> TRY IT
Filter by the string "agent": return the lines of the material that contain it.

>>

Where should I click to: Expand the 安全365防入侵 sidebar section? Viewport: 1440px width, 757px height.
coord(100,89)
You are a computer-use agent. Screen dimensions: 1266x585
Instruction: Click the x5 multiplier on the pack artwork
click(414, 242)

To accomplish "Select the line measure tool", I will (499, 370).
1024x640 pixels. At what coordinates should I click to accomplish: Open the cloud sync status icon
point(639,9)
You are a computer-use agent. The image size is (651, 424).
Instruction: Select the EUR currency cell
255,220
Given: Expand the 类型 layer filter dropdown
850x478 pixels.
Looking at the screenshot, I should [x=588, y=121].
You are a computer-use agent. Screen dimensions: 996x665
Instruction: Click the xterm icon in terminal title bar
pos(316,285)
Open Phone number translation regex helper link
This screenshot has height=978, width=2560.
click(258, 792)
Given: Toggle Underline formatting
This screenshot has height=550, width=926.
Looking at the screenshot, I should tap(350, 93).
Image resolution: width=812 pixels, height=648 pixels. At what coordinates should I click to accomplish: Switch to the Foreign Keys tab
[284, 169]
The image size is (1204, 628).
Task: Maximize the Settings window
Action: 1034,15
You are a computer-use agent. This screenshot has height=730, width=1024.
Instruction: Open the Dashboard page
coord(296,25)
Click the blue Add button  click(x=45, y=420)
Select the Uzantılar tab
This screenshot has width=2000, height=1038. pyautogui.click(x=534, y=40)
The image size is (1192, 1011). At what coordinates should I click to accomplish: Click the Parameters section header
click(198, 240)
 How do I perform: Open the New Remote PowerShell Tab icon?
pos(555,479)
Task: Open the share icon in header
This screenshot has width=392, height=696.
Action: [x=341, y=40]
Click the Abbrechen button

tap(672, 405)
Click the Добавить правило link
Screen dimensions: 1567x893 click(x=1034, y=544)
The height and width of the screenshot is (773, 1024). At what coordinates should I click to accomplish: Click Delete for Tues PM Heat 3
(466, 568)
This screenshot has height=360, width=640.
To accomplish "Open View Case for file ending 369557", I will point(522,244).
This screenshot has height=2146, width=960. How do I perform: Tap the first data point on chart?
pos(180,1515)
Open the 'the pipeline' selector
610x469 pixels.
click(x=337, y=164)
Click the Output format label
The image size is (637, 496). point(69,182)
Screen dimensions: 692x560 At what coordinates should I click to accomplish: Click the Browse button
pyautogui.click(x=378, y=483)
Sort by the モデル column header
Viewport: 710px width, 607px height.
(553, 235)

<<

> SOLUTION FOR THIS EXERCISE
You are a computer-use agent. Screen dimensions: 1266x585
You are a computer-use agent. The image size is (651, 424).
You are a computer-use agent. Screen dimensions: 996x665
You are a computer-use agent. This screenshot has height=730, width=1024.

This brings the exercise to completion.